The server system has a data structure that contains all session objects. This data structure may take the form of a LRU list, for example. The LRU list can be implemented as a doubly-linked list where an object is moved to the front of the list whenever it is accessed, and objects are deleted from the tail (back) of the list as needed. Alternatively, the data structure may be or comprise a structure optimized for searching, such as a hash tree or a balanced tree, which are well known to those skilled in the art.
Each session object (or search structure associated with the session object) contains or indicates the session identifier used to find the correct session object whenever a request for the session is received.
Each session object contains a thread object. Whenever a session object is created, the corresponding thread object is created and stored in the session object. It is also possible to have the thread object only if the session is in the middle of a modal operation. The latter mode of operation is more efficient in that a session object can maintain a count of nested modal dialogs and only contain the full thread object if the count is nonzero.
Each session object also contains a mutex object.
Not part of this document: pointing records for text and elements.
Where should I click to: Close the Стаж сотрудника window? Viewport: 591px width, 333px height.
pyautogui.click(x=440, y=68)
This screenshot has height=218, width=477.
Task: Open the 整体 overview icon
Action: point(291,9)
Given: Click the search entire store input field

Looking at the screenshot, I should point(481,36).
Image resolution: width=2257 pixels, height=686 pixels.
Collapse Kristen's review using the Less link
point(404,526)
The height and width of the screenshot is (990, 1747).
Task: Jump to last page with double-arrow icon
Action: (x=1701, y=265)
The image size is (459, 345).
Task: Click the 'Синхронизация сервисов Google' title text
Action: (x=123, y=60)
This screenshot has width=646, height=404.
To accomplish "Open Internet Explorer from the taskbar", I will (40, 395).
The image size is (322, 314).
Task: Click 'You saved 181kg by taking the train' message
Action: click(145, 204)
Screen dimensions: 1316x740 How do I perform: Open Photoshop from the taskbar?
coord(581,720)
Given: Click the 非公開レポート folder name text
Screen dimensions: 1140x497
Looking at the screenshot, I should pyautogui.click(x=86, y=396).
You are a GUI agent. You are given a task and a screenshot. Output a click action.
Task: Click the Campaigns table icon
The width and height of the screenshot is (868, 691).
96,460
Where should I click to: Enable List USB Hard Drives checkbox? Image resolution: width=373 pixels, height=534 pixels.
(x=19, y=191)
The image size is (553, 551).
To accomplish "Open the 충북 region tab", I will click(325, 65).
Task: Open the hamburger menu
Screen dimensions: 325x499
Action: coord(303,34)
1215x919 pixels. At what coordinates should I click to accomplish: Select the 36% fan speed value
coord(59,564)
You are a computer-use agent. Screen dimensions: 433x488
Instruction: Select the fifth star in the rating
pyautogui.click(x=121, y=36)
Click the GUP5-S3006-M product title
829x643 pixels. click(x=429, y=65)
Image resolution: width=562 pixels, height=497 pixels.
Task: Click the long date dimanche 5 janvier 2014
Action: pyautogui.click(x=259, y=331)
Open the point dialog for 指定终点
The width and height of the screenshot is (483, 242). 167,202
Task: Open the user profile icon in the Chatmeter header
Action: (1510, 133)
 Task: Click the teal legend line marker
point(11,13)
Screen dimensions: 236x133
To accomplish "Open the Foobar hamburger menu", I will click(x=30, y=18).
The mutex object can be any kind of lock or synchronization primitive, such as a condition variable, semaphore or monitor. The mutex object is used to block the execution of the thread (and the session) when the session is waiting for a response from the client. As a yet further alternative, the mutex object or lock may not be needed, and the thread can block its own execution by calling a thread_suspend function. In this implementation, the server system calls a thread_continue function to resume execution in response to receiving the next request for the session. Having a thread to suspend its own execution is notsupported by all programming languages, however.
The server operations in response to receiving a request can be presented in the form of the following pseudocode:
1. Does the request indicate an existing session?
2. If not: create a new session object (delete old ones if there are too many)
3. If yes:
look up the session object corresponding to the request
store the request (or some of it) in the session object
allow the thread of the session to continue.
In the above example, it was assumed that each session object has a thread object associated with it. The technique can be optimized by maintaining a thread object only when the session is waiting for a response to a modal dialog and releasing the thread object if the session does not display a modal dialog.
Each session thread would perform substantially as follows:
1. get request data from the session object
generate output as indicated by the request data
(eg close the output connection)
If the thread executes a modal dialog, the core of the modal dialog function performs as follows:
1. generate output for the modal dialog
(eg close the output connection)
get request data from the session object
shall the modal dialog be closed?
If not: goto 1
If yes: return to normal processing
It is apparent that the request data can also be stored in any of a number of places, such as in a global variable, in thread-local storage or in a separate object linked to the session object.
The layout for the modal dialog can be generated by using any known technique, such as having it generated by a programming language, evaluating the contents of special tags and the like.